We are affiliated with the Finnish Center for Artificial Intelligence (FCAI), Helsinki Institute for Information Technology (HIIT), and Institute for Atmospheric and Earth System Research (INAR). We are the AI group in the Virtual laboratory for molecular level atmospheric transformations (VILMA) in the Academy of Finland Centre of Excellence Programme 2022-2029.

Ongoing research projects

Virtual laboratory for molecular level atmospheric transformations

We are the AI group in the Virtual laboratory for molecular level atmospheric transformations (VILMA): We will build digital twins that models aerosol formation processes and measurement devices and is powered by measured data, physical and chemical simulations, and probabilistic AI models. We will develop AI tools composed of explainable AI and visualization methods that can be used to study, understand, and build the digital twins. Furthermore, we will devise ways to quantify uncertainties inherent in data, models, and predictions.

The project is one of the new Centres of Excellence in Academy of Finland Centre of Excellence Programme 2022-2029.

Finnish Center for Artificial Intelligence

We are members of the Finnish Center for Artificial Intelligence (FCAI): A concrete step towards AI systems that are data-efficient, trustworthy and understandable. We jointly focus on creating ‘Real AI’ tools for AI-assisted decision-making, design and modeling. We develop AI techniques needed for systems that can help their users make better decisions and design better solutions across a range of tasks from personalized medicine to materials design.

FCAI is a joint venture by University of Helsinki, Aalto University, and VTT Technical Research Centre of Finland. It is funded in part by the Academy of Finland as one of the Finnish flagships for the period of 2019-2026.

Past research projects

Interactive Artificial Intelligence for Driving R&D

Our goal is a new generation of AI methodology that can drive a disruptive wave in the Finnish technology industry. The project develops AI software for white-box AI that better understands its users, making AI accessible to in-house domain experts, and improving efficiency and success rate.

The project is funded by the Technology Industries of Finland Centennial Foundation for the period of 2019-2021 (announcement in Finnish). The project is a collaboration with seven professors from Aalto University and University of Helsinki (including our group leader, Kai Puolamäki), the principal investigator being Prof. Samuel Kaski.

Human-guided data analysis

The current methods and processes of data analysis give the knowledge workers, who are rarely experts in data analysis, only a limited means to explore large heterogeneous data sets. We further develop and study the recently introduced formulation of the explorative data analysis task in terms of statistical significance testing and constraints to null hypothesis to develop novel methods of data analysis that are optimised for the use with humans and that can be controlled by the humans. The project has two use cases that are used to demonstrate the methods, namely analysis of scientific data sets collected at the Finnish Institute of Occupational Health and a prototype system by which medical doctors to analyse and study patient data.

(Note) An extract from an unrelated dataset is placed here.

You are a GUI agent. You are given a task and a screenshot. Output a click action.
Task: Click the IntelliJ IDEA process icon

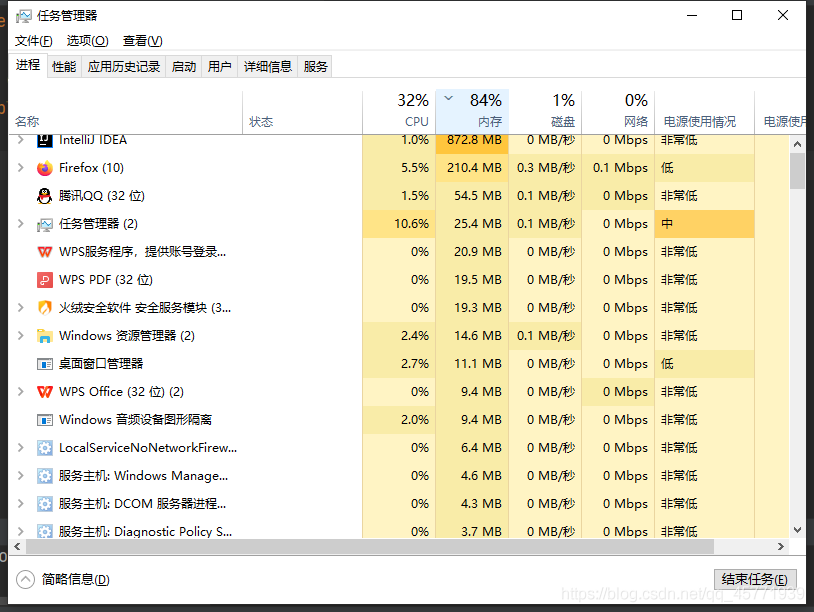44,140
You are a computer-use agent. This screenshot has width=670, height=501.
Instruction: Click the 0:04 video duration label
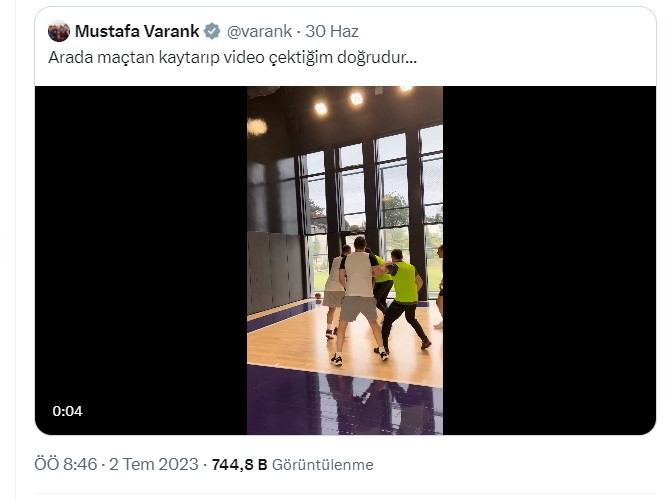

Human-guided data analysis is an Academy Project funded by the Academy of Finland for the period of 2015-2019.

Structure from randomization

The objective of the project is to develop and apply statistically sound randomization methods to be used to find complex patterns from the data and that can be used in conjunction with the state-of-the art machine learning and data mining methods. By randomization we mean here a process by which we can create a controlled perturbation of the data. These perturbations can be used in statistical significance testing and to make the machine learning algorithms transparent and to explore the model space of machine learning algorithms. In this project we apply on data sets that are of relevance for work life.

Structure from randomization is an Academy Project in the ICT 2023 programme, funded by the Academy of Finland, during 2018-2019.